Well, here it is. This is where it all began. As a young (unmarried at the time) couple, we were in the market for a house. Our requirements were few, as was our budget. We were renting for a number of years right around the corner from what would become our new home, so when we searched with a real estate agent for a while and came up with nothing, we thought we were out of luck. Our future home had to have room, it didn’t need to be pretty, but it had to be cheap. We were on a pretty tight budget.

One winter day, Sara came home from work and mentioned a house around the corner with a for sale sigh in the window of the door. The house didn’t look lived in. The driveway hadn’t been cleared of snow all winter, so we called the number on the sign and got our first look. Here is what we saw on the initial walk through in late March of 2003, and there is the sign in the window!

Front of house angle2

At this point I affectionately starting calling this house “The crack house”. It had some perks, though. With our first walk through we noticed that the house had new vinyl siding, the kitchen cabinets had recently been replaced, and the bathroom had a new shower.  Was that ALL of the perks? My first impression was…. yes. I had some wood working experience working with my dad at an architectural woodworking shop, but that was about it. I had never hung drywall, had to deal with electrical or plumbing problems, or anything related to old houses.
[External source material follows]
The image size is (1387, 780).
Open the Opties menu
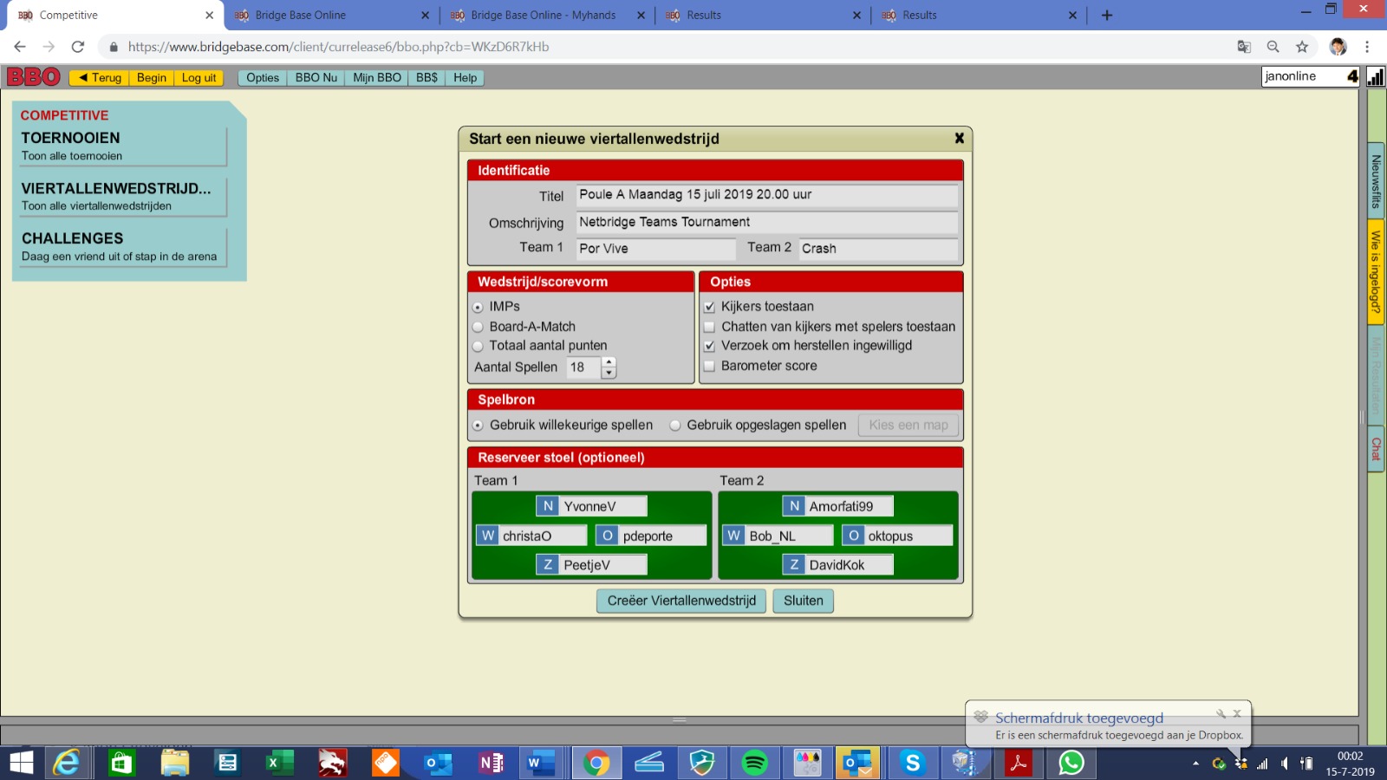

It looked like a challenge, and to be completely honest, it was overwhelming. I wondered if maybe it was worth it to spend a little more for a house that didn’t need so much work. There was wood paneling and nasty wallpaper everywhere. The carpet was old and smelled of mildew. What was painted, needed repainting. But the house had good bones. It was sinking in one corner, but it felt like a home, and we (or Sara) could see the potential.

Living room from doorway
Dining room

More of the old pictures will come in later posts, but you get the idea. The 3 story house had 3 bedrooms, 1 bath and a room to grow. We saw some bigger projects that we would need to do: windows, house needed leveling, roof, furnace, electrical, plumbing. And then every room needed new floors, walls, ceiling, lights, doors. Everything that you could see needed to be replaced. But it wasn’t impossible. It would just take time (and money). We knew we wanted the house after the first visit, and soon after it was ours. We moved in in May of 2003, a few days before Sara graduated from UMaine with her undergraduate degree.

This blog chronicles our journey to make this house our home.  We’re DIYers to the core, and we hope to share our successes and failures in our home renovation journey.